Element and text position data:
— Begin —
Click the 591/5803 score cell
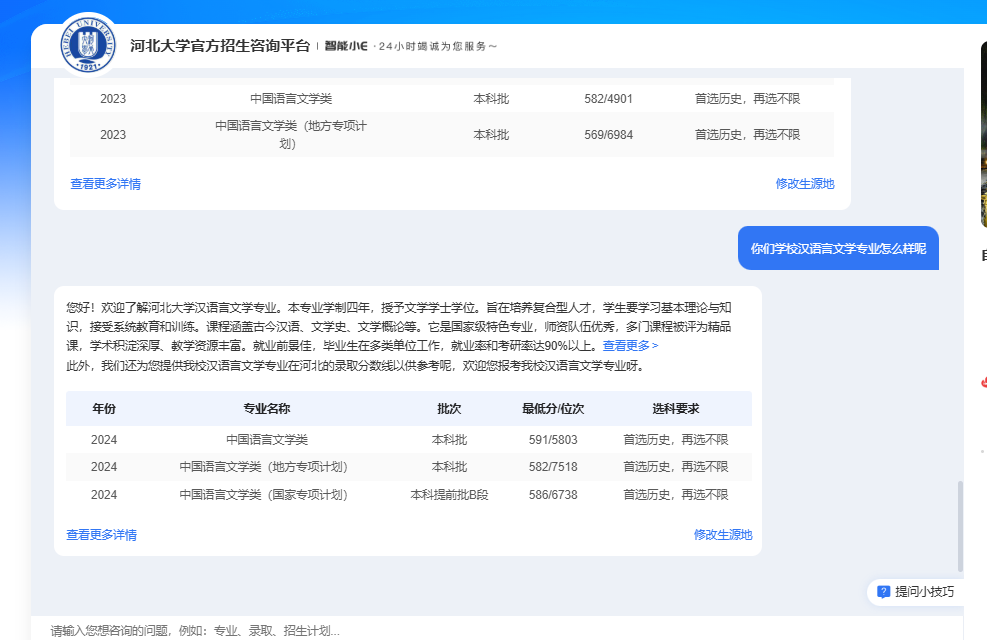This screenshot has width=987, height=640. (x=552, y=440)
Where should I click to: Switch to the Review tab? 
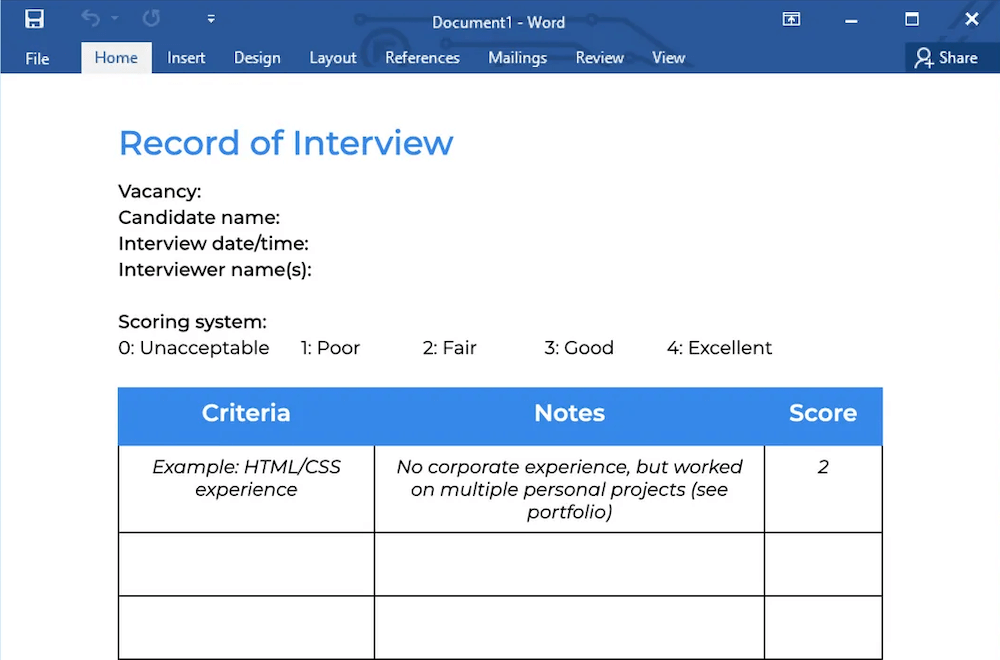coord(599,58)
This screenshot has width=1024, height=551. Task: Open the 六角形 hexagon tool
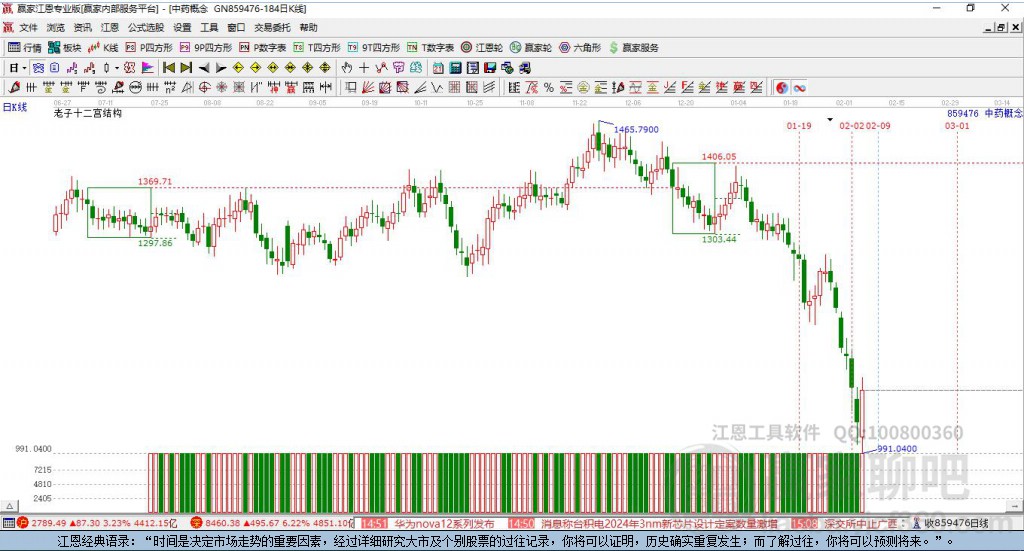tap(580, 47)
— End —
• REQUIRED WORK: Write out every line of the material above word for word, leaving out the pictures.

• RESULT OF THIS EXERCISE:
Click the 591/5803 score cell
This screenshot has width=987, height=640. (x=552, y=440)
Where should I click to: Switch to the Review tab? 
coord(599,58)
This screenshot has width=1024, height=551. Task: Open the 六角形 hexagon tool
tap(580, 47)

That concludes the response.